«Un sigaro e una croce da cavaliere non si negano a nessuno», diceva Vittorio Emanuele II. Più complicato, come sanno i parlamentari di maggioranza, aggiudicarsi l'ambito posto di presidente di Commissione.
Il grande risiko di inizio legislatura, che funge anche da camera di compensazione per i delusi che sono rimasti tagliati fuori dalla composizione del governo, è cominciato ieri a Montecitorio e si concluderà oggi in Senato. La prima anomalia che salta agli occhi sta nei numeri: alla Camera (che in una intera legislatura non è riuscita ad adeguare il proprio regolamento alla «riforma» che ha tagliato di un terzo i deputati) le commissioni permanenti sono rimaste 14, mentre a Palazzo Madama, che ha fatto per tempo il suo dovere, sono state ridotte e accorpate, e oggi sono dieci. In tutto, dunque, 24 posti in palio per il centrodestra, suddivisi in quote per partito. Con quello di Giorgia Meloni a fare la parte del leone: la premier, che sa quanto le commissioni siano uno snodo fondamentale per dettare l'agenda e tenere in carreggiata l'esecutivo, ha imposto i suoi fedelissimi in metà delle postazioni disponibili a Montecitorio, mentre quattro sono andati alla Lega e tre a Forza Italia. Neppure una donna tra gli eletti, mentre al Senato le uniche eccezione alla regola maschile - che forse serve a compensare la destabilizzante novità di una presidente del Consiglio al femminile - dovrebbero essere Stefania Craxi alla Esteri e Giulia Bongiorno alla Giustizia. Anche i capigruppo eletti ieri per acclamazione da Fdi sono uomini: Lucio Malan al Senato e Tommaso Foti alla Camera, che sostituiscono rispettivamente i neo-ministri Luca Ciriani e Francesco Lollobrigida.

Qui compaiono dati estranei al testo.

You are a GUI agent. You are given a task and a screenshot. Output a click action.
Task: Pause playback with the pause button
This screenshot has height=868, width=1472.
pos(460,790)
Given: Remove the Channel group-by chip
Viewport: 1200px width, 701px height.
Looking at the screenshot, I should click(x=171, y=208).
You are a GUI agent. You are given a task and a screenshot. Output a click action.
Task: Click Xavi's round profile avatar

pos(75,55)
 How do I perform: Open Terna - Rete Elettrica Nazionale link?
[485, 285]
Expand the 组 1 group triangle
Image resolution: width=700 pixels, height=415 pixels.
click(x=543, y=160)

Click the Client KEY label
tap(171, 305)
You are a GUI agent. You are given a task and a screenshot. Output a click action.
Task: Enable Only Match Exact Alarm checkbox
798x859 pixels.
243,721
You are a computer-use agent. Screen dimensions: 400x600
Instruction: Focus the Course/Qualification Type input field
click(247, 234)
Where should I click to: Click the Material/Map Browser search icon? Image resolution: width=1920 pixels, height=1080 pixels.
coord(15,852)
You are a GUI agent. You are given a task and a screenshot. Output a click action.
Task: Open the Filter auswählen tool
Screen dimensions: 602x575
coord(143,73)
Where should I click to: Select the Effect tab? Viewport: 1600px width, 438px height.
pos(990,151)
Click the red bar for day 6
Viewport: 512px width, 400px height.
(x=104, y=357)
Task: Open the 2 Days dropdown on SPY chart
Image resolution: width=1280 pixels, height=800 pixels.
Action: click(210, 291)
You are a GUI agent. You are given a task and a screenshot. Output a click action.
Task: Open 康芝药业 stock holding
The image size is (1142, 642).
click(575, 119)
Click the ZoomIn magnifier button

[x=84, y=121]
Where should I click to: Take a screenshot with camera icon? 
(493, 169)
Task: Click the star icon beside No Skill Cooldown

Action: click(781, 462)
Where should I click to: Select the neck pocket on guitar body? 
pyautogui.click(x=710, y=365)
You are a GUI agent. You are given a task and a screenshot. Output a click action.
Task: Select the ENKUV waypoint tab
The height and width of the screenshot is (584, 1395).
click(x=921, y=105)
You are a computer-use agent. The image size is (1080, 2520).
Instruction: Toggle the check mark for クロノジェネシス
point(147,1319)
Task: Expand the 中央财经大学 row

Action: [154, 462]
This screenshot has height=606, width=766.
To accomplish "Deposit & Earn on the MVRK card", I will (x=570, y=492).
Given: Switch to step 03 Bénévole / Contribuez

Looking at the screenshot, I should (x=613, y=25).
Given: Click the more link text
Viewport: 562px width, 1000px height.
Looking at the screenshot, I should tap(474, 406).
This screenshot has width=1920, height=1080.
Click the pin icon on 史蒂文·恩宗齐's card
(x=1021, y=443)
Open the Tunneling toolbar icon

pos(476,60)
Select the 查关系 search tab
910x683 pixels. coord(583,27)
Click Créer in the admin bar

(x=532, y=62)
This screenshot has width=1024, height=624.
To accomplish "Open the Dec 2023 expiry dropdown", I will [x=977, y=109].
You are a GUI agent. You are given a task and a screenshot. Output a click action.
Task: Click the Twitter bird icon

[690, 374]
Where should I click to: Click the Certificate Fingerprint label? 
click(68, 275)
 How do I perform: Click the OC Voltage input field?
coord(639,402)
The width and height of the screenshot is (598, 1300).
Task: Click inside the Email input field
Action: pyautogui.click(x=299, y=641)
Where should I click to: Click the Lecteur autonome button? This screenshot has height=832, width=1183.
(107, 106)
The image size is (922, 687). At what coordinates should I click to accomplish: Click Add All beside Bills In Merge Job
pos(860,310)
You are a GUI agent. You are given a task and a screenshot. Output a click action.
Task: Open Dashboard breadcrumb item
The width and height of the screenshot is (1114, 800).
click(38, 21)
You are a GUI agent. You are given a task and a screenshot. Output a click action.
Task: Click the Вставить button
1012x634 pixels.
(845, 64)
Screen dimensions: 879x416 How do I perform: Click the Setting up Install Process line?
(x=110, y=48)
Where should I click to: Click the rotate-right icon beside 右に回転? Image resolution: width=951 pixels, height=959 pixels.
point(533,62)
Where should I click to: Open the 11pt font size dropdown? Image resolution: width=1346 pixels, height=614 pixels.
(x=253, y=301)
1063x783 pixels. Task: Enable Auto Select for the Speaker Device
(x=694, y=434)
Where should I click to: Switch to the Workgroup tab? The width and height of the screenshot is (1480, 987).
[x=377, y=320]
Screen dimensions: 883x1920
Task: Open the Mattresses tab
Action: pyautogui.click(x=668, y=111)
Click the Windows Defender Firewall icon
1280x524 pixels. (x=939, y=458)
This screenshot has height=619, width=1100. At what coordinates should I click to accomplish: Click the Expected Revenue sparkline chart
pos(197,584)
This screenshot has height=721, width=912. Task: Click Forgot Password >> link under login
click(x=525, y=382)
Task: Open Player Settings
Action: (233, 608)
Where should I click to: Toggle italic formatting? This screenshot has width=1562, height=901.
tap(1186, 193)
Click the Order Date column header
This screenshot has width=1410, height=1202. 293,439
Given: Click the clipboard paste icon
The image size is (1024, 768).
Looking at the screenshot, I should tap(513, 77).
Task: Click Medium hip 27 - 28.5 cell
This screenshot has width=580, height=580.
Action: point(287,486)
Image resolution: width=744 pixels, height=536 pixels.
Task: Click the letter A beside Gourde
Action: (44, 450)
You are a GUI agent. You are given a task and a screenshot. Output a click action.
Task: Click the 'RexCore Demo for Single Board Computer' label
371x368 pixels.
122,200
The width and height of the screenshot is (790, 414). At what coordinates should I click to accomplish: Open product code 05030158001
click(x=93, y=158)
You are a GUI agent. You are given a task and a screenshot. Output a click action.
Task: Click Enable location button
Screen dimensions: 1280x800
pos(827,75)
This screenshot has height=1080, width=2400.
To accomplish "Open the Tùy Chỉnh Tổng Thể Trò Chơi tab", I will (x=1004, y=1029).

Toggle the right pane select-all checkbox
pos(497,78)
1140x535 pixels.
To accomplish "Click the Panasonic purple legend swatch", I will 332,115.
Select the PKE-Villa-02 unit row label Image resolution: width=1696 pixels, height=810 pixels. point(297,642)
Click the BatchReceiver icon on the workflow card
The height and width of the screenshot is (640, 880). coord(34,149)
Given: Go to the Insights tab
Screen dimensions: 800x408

Qualche curiosità sui (pochi) nomi noti: Giulio Tremonti, ex ministro dell'Economia di Forza Italia, oggi approdato a Fratelli d'Italia dopo un'esperienza nella Lega, sognava un gran ritorno a via XX Settembre col nuovo governo ma è stato escluso dall'esecutivo. Ora diventa presidente. Sì, ma della Commissione Esteri, che sulla legge di Bilancio non tocca palla. A capo della commissione Bilancio è stato eletto il deputato di FI, Giuseppe Mangialavori, alla presidenza della commissione Finanze il meloniano Marco Osnato. Ancora in quota Fratelli d'Italia ci sono Ciro Maschio alla Giustizia; Federico Mollicone (noto al grande pubblico per la battaglia contro Peppa Pig) alla Cultura; Mauro Rotelli alla Ambiente; Salvatore Deidda alla Trasporti. Walter Rizzetto, entrato in Parlamento nell'ormai lontano 2013 con il Movimento Cinque Stelle, oggi fedelissimo meloniano, si aggiudica la Commissione Lavoro. Per gli azzurri Nazario Pagano va alla Affari Costituzionali e Ugo Cappellacci alla Affari Sociali. In quota Lega: Antonino Minardo alla Difesa, Alberto Gusmeroli alla Attività Produttive, Mirco Carloni all'Agricoltura e Alessandro Vigna alle Politiche europee.
Tra i nomi celebri, Giulio Terzi di Santagata, candidato con FdI e in predicato per la Farnesina (che aveva gestito col governo Monti) dovrebbe essere eletto capo della Commissione per le Politiche europee del Senato.
Per l'ex presidente del Senato Marcello Pera si parla della guida di una futura Commissione per le Riforme, una sorta di nuova Bicamerale che dovrebbe maneggiare il dossier «presidenzialismo». La Commissione Affari Costituzionali di Palazzo Madama andrà invece a Alberto Balboni, Fdi. Alla Sanità Francesco Zaffini, uomo chiave di Fdi sulla questione Covid; alla Finanze Nicola Calandrini.